Social selling: what not to do

The reason that so many businesses fail to grow through social is that they treat it as an add-on to their main sales capability. In 2015, mobile shopping cart abandonment reached 97%, according to Manish Bhalla, meanwhile, Accenture's Global Seamless Consumer Retail Survey 2015 concluded only 48% of shoppers described the act of completing a purchase on mobile devices and tablets as easy. Failure to convert therefore seems to be a direct result of not treating social selling seriously enough.

If social is to thrive as a sales channel it demands a serious amount of thought about how to engage customers and make the buying experience as easy as possible. For retail brands that get this right the upside is significant.

Analysing the social shopper

Designed correctly, social selling delivers a seamless customer journey. Buying becomes less of an intentional act, and more like another link in a chain of social experiences.

Social selling therefore has to be about more than simply providing a ‘buy’ button to make purchases easier (although the convenience of ‘buy’ buttons over having to enter credit card and delivery details shouldn’t be underestimated). Rather, social selling needs to be built on a foundation of digital analytics.

The savvy social seller is a master of digital analytics. They’re able to push exactly the right product or service to a customer on social media at exactly the right moment (for example: the moment a friend recommends a product, or a favourite blogger writes about it). These brands are able to do this because of the deep insight they have into the customer from analysis of data gleaned from social engineering, recent purchases, stated preferences, affiliations and the like.

In this approach to social selling customers no longer have to search for products: the products come to them through their favourite social platforms at the exact moment they are ready to make a purchase. Pinterest is already making huge progress in this type of social selling with its Buyable Pins offering: users can now purchase items that inspire them directly through Pinterest and access shopping carts seamlessly across channels, just as they can with leading eCommerce players.

Giving customers what they want

Social can disrupt the path to purchase, putting brands in close touch with their loyal followers. This is a powerful means of building relationships with customers and helping them along the path-to-purchase. To do this successfully, companies need to deliver rich content relevant to targeted buyers. After all, people don’t really go onto social media to buy things: they go on it to be social. Content enables brands to connect with their customers on a social level, building strong relationships that generate sales over time.

Many brands are now aware that for social to work they need to become content providers as well as maintaining their core retail operations. Nike is particularly good at this, fostering conversations with its triathlete customers about the latest training techniques from a top coach, all the while creating new opportunities for the ‘buy’ button to come into play.

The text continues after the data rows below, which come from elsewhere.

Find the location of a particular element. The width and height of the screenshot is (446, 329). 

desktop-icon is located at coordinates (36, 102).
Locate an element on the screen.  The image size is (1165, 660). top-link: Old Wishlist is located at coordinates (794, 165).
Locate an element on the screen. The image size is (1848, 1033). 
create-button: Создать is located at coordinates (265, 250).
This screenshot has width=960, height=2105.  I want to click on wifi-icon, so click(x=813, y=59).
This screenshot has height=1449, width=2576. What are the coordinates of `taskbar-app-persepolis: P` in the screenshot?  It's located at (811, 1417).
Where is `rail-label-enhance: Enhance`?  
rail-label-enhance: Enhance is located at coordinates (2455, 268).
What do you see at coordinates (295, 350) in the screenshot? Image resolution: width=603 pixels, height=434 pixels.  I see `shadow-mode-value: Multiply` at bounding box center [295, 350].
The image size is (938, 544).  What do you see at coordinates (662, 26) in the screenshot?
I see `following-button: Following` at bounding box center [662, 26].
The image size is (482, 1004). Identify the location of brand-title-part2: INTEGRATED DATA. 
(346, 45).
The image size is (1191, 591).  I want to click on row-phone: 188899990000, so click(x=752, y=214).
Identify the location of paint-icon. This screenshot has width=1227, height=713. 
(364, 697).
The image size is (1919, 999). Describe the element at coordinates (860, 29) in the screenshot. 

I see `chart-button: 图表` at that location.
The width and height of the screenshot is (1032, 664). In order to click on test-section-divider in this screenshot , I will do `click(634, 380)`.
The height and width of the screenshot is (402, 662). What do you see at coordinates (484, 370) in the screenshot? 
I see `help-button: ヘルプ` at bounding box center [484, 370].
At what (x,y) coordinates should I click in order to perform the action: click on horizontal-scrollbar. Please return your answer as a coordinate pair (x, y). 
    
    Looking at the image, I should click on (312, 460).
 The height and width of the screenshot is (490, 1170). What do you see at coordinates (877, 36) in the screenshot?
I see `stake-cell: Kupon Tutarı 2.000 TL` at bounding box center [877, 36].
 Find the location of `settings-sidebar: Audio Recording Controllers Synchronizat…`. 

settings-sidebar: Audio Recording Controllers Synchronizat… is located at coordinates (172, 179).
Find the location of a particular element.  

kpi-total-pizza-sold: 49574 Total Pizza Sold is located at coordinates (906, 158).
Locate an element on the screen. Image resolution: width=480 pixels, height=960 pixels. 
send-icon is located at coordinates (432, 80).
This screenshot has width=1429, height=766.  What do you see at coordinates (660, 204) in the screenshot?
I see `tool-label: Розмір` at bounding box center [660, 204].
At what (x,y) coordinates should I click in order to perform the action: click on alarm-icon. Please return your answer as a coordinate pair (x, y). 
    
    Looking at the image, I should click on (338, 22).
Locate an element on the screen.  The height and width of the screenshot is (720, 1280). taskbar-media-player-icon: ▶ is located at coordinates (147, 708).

To enable a seamless consumer experience in terms of content and purchasing, social media must be co-owned and managed by sales and marketing in close collaboration with other business functions. The goal is to create the right concoction of brand image, tailored content, customer analytics and sales techniques developed for social to make a sale feel like just another part of the experience the brand offers.

Social is the future

Social media is far from dead as a sales channel. In fact, it’s only just getting started. Social needs to be seen as a new approach to selling, where content and communities are leveraged by the brand to create rich customer engagements, of which sales is just one part. For those retailers able to make this shift, the success of social will no longer be measured in ‘likes’: it’ll be measured in top-line growth. The move to true social selling is underway and fast-moving retailers stand to gain a crucial competitive advantage.

Dan Smythe, managing director, Accenture Strategy.